## TEXT
┏━━

Physicians in New York are all too familiar with Medicare and Medicaid audits, which can result in millions of dollars in recoupment by the Centers for Medicare & Medicaid Services (“CMS”). CMS recoups money that it believes was overpaid to providers as a result of improper billing practices, among other reasons. For far too long, providers have complained that the process is tipped in CMS’ favor and deeply flawed. For example, CMS retains Recovery Audit Contractors (“RACs”) to audit Medicare claims submitted by health care providers, including physicians and hospitals, on a contingency fee basis. Thus, some would argue, improperly incentivizing the RACs.
Due to the ongoing issues with the process, CMS suspended new RAC audit activities in February 2014, until new contracts could be awarded. RACs are still permitted to conclude ongoing investigations during that time.
Recently, on December 30, 2014, CMS released the Recovery Audit Program Improvement Plan (the “Plan”) in an effort to increase transparency and reduce the administrative burden on providers. These changes will become effective with each new RAC contract awarded by CMS. The first of such contracts was awarded simultaneously with the release of the Plan. Some of the more notable changes are as follows:
- Limiting the number of documents requested from providers based on a provider’s prior Medicare compliance.
- Diversification of document requests across all claim types, to address concerns that current audits focus primarily on inpatient claims.
- Limiting RACs’ review and “look-back” period to six months in cases where providers submit claims within three months of the date of service.
- Requiring RACs to complete complex reviews and inform physicians and facilities of their results within 30 days.
- Requiring RACs to confirm receipt of a physician’s correspondence within three business days.
- RACs will no longer receive their contingency fees until the second level appeal is complete.

┗━━

## SUPPLIED RECORDS
┏━━

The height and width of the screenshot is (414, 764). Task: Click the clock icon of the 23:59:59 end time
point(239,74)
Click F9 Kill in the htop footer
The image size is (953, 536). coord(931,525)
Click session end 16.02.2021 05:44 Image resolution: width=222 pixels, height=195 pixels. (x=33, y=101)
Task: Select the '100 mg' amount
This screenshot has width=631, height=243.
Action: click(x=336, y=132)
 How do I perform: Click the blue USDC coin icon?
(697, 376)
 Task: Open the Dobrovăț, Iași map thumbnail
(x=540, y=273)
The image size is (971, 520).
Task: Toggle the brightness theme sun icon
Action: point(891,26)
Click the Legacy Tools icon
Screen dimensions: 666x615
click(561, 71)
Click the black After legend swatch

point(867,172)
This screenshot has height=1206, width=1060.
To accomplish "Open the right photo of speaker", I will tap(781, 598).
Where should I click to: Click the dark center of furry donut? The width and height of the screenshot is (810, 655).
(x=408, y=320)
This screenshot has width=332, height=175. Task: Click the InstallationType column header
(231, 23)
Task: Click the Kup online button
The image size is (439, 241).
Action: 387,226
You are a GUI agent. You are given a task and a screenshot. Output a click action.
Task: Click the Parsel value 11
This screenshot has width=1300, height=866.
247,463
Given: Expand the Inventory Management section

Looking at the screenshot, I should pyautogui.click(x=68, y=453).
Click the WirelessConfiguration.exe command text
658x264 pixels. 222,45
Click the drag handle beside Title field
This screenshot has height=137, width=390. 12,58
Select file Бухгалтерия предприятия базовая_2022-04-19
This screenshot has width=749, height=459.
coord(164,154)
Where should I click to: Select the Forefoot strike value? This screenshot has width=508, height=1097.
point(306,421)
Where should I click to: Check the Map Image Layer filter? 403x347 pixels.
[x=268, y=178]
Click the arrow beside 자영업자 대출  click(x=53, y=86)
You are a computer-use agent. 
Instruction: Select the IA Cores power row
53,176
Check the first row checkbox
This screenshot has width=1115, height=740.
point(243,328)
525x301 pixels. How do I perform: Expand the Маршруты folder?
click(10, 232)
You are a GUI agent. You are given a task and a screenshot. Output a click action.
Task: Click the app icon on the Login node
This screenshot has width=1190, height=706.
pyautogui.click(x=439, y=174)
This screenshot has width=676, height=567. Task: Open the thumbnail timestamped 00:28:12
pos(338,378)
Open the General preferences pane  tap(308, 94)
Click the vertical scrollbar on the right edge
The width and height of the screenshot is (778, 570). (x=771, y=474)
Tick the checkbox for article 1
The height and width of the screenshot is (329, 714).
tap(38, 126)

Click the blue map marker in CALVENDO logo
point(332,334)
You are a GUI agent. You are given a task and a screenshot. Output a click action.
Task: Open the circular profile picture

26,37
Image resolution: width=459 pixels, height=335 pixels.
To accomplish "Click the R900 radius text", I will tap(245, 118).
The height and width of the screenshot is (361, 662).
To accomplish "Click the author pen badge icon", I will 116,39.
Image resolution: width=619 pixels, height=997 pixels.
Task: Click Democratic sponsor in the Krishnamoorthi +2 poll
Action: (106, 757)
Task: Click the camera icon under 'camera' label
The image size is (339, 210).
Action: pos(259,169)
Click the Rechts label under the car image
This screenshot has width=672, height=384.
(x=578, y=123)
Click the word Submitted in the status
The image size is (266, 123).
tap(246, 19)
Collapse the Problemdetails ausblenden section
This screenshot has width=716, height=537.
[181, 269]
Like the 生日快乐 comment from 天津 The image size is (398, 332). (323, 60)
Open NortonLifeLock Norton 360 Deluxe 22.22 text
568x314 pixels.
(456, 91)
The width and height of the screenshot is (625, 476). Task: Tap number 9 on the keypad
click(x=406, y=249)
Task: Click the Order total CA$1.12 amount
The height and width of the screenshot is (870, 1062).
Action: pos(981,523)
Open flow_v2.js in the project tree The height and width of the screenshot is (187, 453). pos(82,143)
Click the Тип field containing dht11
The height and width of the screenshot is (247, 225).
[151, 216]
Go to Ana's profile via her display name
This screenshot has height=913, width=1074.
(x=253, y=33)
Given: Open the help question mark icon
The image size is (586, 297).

┗━━

## EXERCISE SET
- 1) Answer these questions using the text on Medicare audits:
(a) In what month and year did CMS suspend new RAC audit activities?
(b) On what date did CMS release the Recovery Audit Program Improvement Plan?
(c) Within how many business days must RACs confirm receipt of a physician's correspondence?
- 2) Rewrite more briefly the paragraph of the text on Medicare audits that begins "Recently, on December 30, 2014", keeping its main facts.
- 3) Go on with the text on Medicare audits from its final sentence.

## ANSWERS TO EACH TASK
- 1)
(a) February 2014
(b) December 30, 2014
(c) Three business days

- 2) On December 30, 2014, CMS released the Recovery Audit Program Improvement Plan to increase transparency and ease providers' administrative burden. Its changes take effect with each new RAC contract, and the first such contract was awarded when the Plan was released.

- 3)
- Requiring RACs to keep their overturn rate to less than 10% during the first level appeal.
- Establishing a provider relations coordinator to address provider complaints and questions.
- Requiring RACs to post more uniform and specific review information on their websites.
While some of these amendments, such as the shorter look-back period, should have a positive impact on providers, other amendments may have missed the mark. For example, despite the general requirement of “diverse” reviews, RACs still retain authority over which provider types to target. Because RACs receive commissions based on a percentage of the amount of money they recoup for CMS, they still have a financial incentive to focus on certain provider types. Similarly, the Plan does not require RACs to have a provider’s review conducted by another physician within their specialty. CMS merely encourages RACs to have a panel of specialists available for consultation.
As more new RAC contracts are awarded, the amendments to CMS’ overpayment recovery process will have a growing impact on the practices and reimbursements of providers who submit Medicare and Medicaid claims. Therefore, providers should be aware of how these changes might affect their practices, and consider preparations for their implementation.